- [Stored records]

== Segment start ==

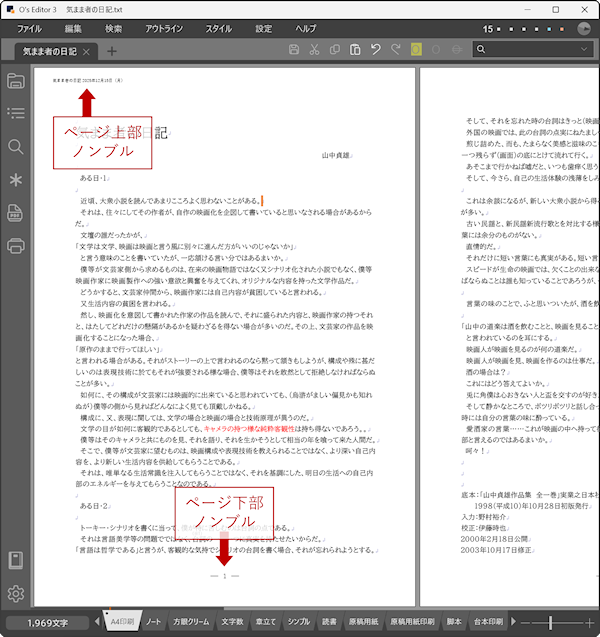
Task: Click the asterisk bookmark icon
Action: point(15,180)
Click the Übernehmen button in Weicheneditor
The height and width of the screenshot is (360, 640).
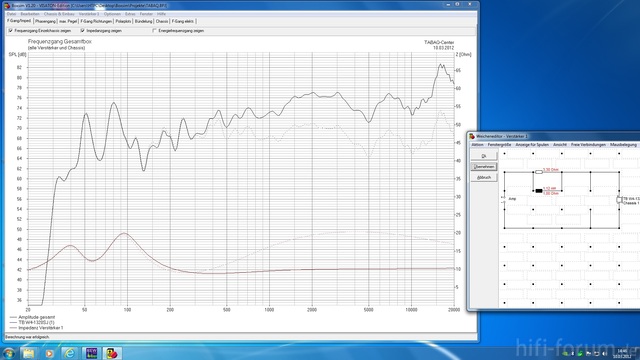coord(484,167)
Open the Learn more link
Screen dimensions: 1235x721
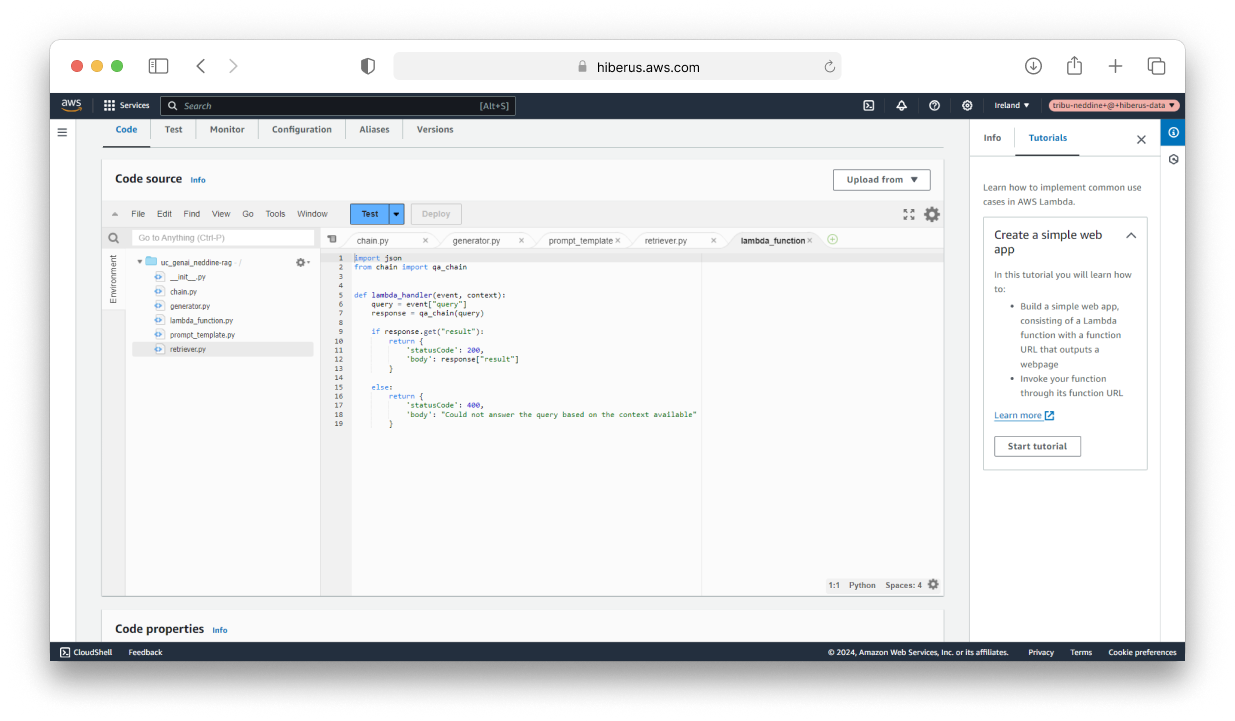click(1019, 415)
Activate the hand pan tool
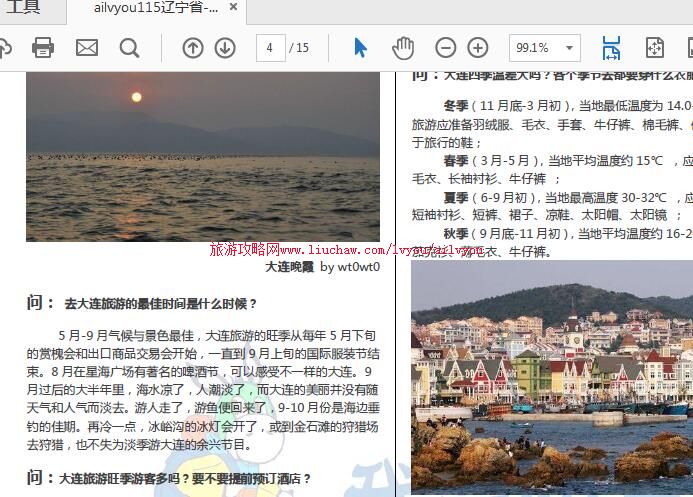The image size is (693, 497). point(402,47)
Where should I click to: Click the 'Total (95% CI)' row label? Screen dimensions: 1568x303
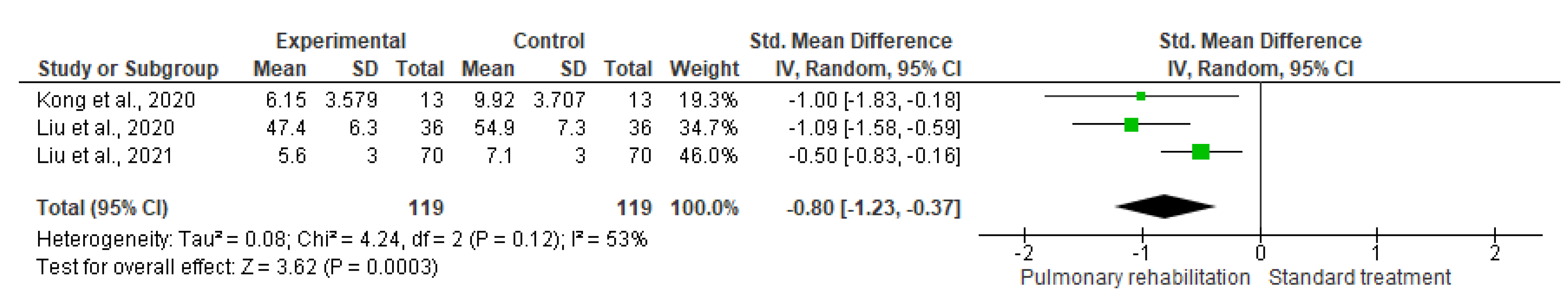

== Segment end ==

- [WHAT THIS TASK INVOLVES] Restate word for word, and only, the lines from the line that contains "Open the Learn more link" through the end of the data, both included; pictures are not part of the copy.

- [EXPECTED ANSWER]
Open the Learn more link
Screen dimensions: 1235x721
click(1019, 415)
Activate the hand pan tool
The image size is (693, 497). point(402,47)
Where should I click to: Click the 'Total (95% CI)' row label? Screen dimensions: 1568x303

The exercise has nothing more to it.